MASTERING YOUR CREDIT SCORE: A KEY TO HOMEOWNERSHIP
Buying a home is an exciting milestone but comes with its fair share of preparations. One crucial aspect that often takes center stage is your credit score.
A credit score of around 620 in home buying is the magic number. In this blog post, we'll guide you through understanding credit scores, credit reporting agencies, and how to improve your credit and safeguard your personal information.
The Three Credit Reporting Agencies
Before delving into credit scores, knowing who's behind them is essential. Credit scores are graded by three major credit reporting agencies: Experian, Equifax, and TransUnion. These agencies assign scores ranging from 300 to 850, with 850 being the pinnacle of credit perfection.
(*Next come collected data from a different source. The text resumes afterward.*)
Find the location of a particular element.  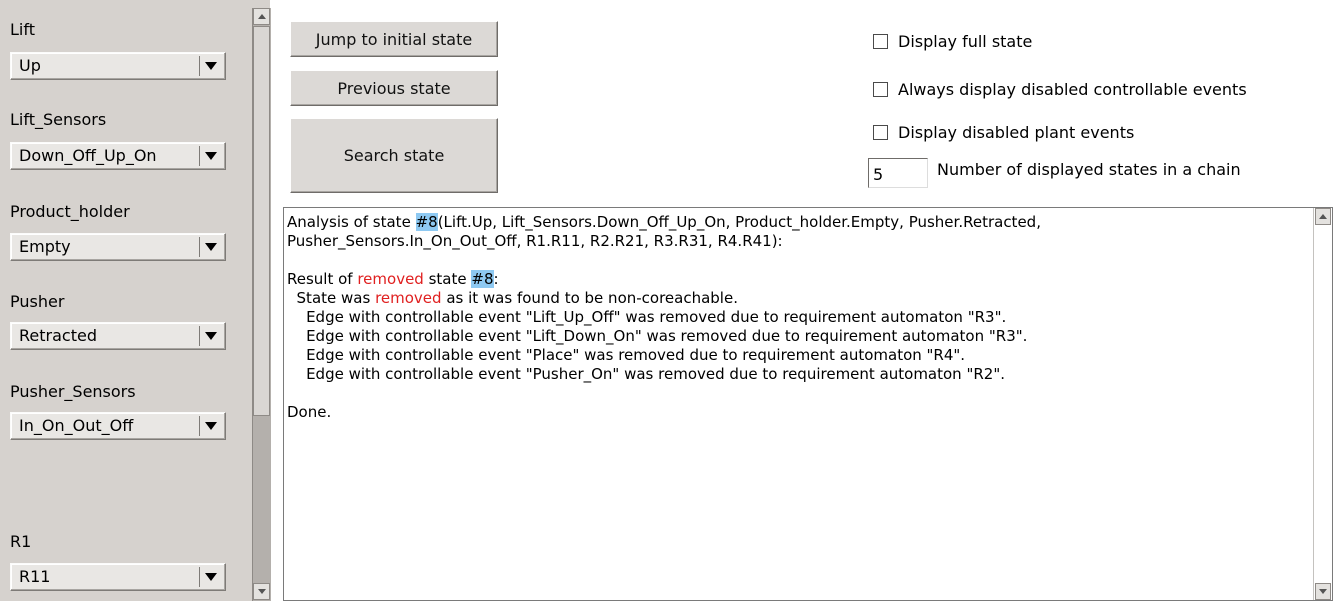

select-value: Down_Off_Up_On is located at coordinates (88, 156).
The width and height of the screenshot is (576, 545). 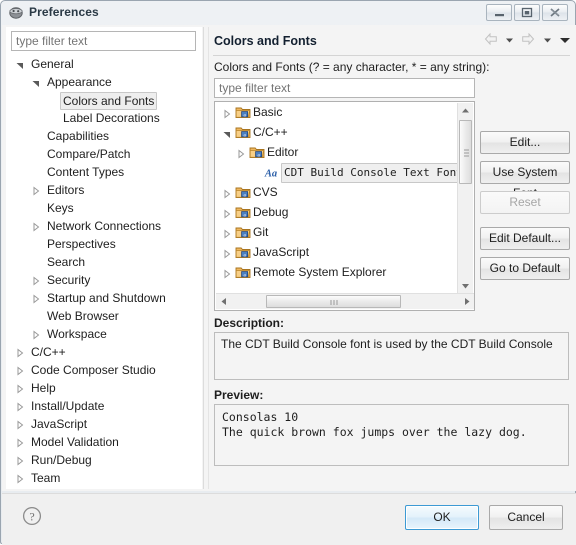 What do you see at coordinates (344, 88) in the screenshot?
I see `theme-filter-input` at bounding box center [344, 88].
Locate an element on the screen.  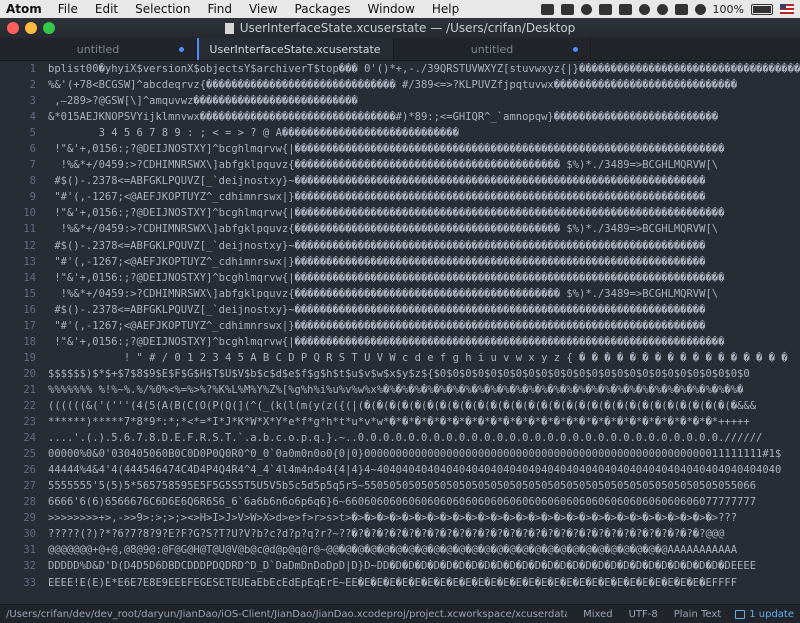
tab-untitled-1: untitled is located at coordinates (98, 49).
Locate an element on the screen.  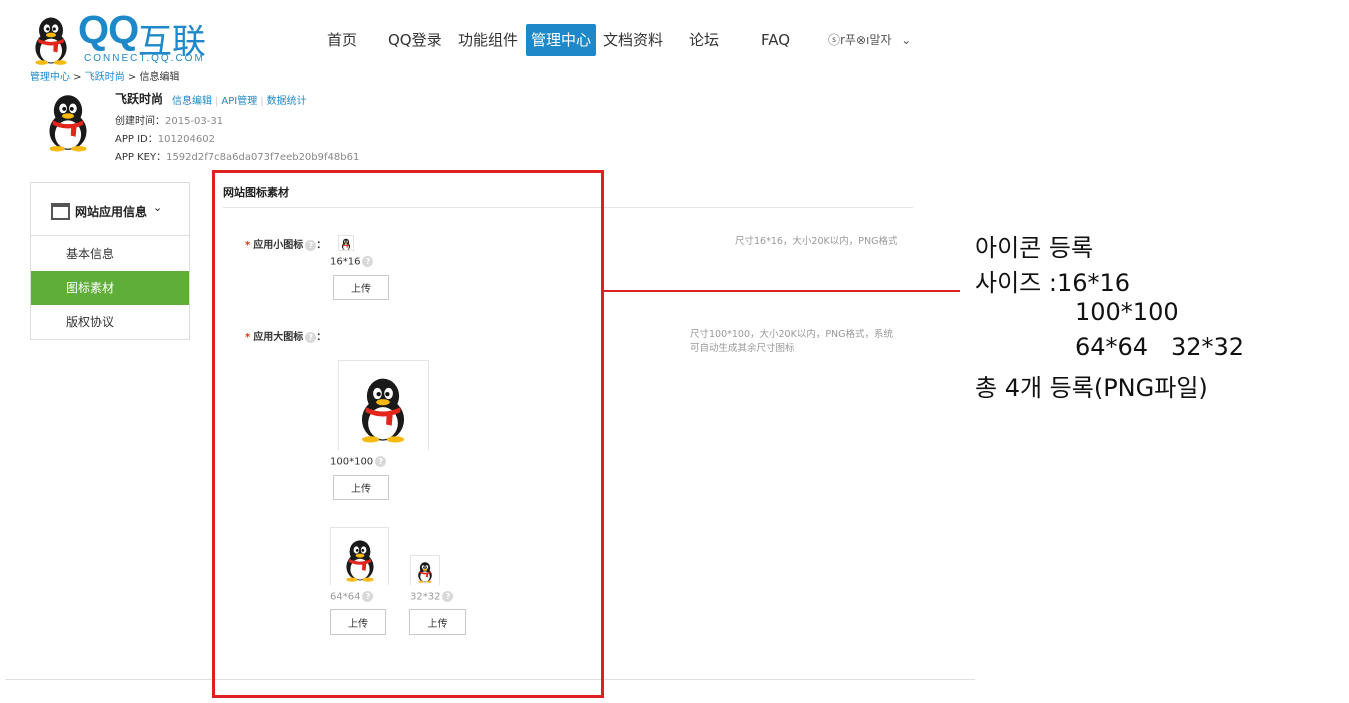
nav-faq: FAQ is located at coordinates (776, 40).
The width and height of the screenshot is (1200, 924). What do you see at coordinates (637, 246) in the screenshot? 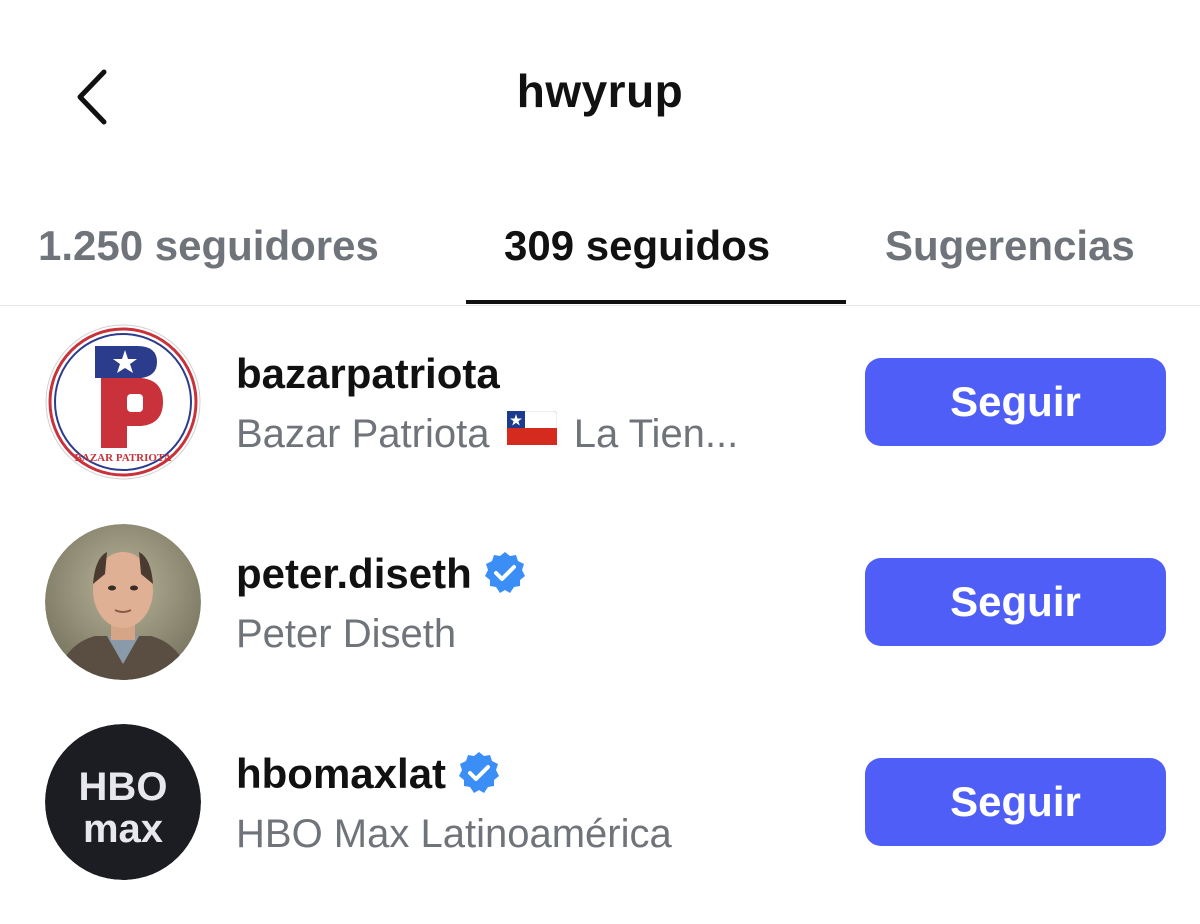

Your credit score is a vital factor affecting your home-buying ability.
The Two Key Factors
DEBT TO INCOME RATIO (DTI)
Your DTI compares your fixed monthly debt payments to your total income, including your prospective mortgage payment.
For example, if you have $38 in fixed monthly debt and a monthly income of $100 (please note these numbers are for illustration purposes only), your DTI would be 38%. Most lenders aim for a DTI below a certain threshold.
As mentioned earlier, a credit score of around 620 or higher is typically what lenders look for when considering your mortgage application.
These two factors, your DTI and credit score, are crucial because they directly impact your ability to afford a home.
Shopping for Lenders
You have the flexibility to explore various lenders to find the best mortgage deal for your situation. Moreover, this shopping around for mortgage rates within 45 days will be counted as a single credit inquiry. This means it will have minimal impact on your credit score, usually just a few points.
However, it's essential to exercise caution during this period. While shopping for a mortgage, avoid making other significant credit-related decisions, such as applying for a new car loan, financing furniture, or opening a new credit card account. These actions can affect your credit score and, in turn, your mortgage approval.
In conclusion, understanding your credit score, the role of credit reporting agencies, and how lenders assess your financial readiness are all crucial aspects of buying a home.
You'll secure the home of your dreams without unnecessary financial hurdles by maintaining a healthy credit score, managing your DTI, and shopping wisely for lenders. Remember, preparation is the key to success in the world of homeownership.